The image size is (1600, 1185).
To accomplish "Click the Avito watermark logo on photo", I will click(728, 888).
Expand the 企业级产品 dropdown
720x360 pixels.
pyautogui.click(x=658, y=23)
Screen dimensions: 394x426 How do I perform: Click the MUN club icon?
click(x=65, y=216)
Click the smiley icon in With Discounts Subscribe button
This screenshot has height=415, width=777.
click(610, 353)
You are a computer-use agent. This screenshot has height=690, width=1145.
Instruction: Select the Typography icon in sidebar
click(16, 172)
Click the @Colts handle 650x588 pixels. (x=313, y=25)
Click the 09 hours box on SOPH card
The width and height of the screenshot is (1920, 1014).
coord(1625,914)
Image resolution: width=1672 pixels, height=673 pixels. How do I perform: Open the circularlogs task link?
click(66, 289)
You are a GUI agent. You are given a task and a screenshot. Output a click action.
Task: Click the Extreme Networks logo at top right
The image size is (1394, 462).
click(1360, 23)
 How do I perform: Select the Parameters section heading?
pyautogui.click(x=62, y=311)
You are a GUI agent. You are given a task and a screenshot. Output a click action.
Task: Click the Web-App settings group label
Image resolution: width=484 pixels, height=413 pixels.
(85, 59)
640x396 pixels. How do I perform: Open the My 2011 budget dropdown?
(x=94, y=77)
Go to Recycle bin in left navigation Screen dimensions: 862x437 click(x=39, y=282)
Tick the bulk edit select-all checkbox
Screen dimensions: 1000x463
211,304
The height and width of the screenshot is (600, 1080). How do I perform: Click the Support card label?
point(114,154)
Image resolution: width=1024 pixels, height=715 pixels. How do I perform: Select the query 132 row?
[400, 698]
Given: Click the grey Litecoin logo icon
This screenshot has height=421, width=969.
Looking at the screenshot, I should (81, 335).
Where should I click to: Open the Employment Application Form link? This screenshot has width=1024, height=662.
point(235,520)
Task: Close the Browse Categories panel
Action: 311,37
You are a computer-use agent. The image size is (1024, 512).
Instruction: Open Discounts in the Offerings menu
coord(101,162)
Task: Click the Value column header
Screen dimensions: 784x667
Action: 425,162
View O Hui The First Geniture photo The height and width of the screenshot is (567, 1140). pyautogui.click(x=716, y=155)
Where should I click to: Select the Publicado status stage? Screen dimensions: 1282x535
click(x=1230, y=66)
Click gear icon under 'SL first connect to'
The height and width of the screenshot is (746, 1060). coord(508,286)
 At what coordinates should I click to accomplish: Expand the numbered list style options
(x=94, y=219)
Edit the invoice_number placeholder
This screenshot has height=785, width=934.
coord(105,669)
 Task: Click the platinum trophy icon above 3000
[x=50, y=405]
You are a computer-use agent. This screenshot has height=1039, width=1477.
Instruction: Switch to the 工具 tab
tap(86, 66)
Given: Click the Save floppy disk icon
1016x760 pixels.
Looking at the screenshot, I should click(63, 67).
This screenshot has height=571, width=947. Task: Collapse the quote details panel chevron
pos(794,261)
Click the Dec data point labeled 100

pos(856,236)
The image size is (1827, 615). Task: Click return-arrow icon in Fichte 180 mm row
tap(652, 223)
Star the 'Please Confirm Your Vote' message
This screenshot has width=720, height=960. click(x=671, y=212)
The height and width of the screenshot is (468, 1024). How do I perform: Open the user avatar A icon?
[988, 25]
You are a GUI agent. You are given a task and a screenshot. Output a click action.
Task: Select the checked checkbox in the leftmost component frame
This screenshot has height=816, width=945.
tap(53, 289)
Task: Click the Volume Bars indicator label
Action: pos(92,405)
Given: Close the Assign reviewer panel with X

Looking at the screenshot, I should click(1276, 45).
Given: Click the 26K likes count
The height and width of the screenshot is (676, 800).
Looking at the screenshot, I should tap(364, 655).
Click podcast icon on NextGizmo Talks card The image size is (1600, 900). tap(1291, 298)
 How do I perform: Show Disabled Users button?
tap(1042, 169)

Problem to work on: The expected answer is a copy of each line in the listing above that contains "checkbox".

Solution to this task:
Tick the bulk edit select-all checkbox
Task: Select the checked checkbox in the leftmost component frame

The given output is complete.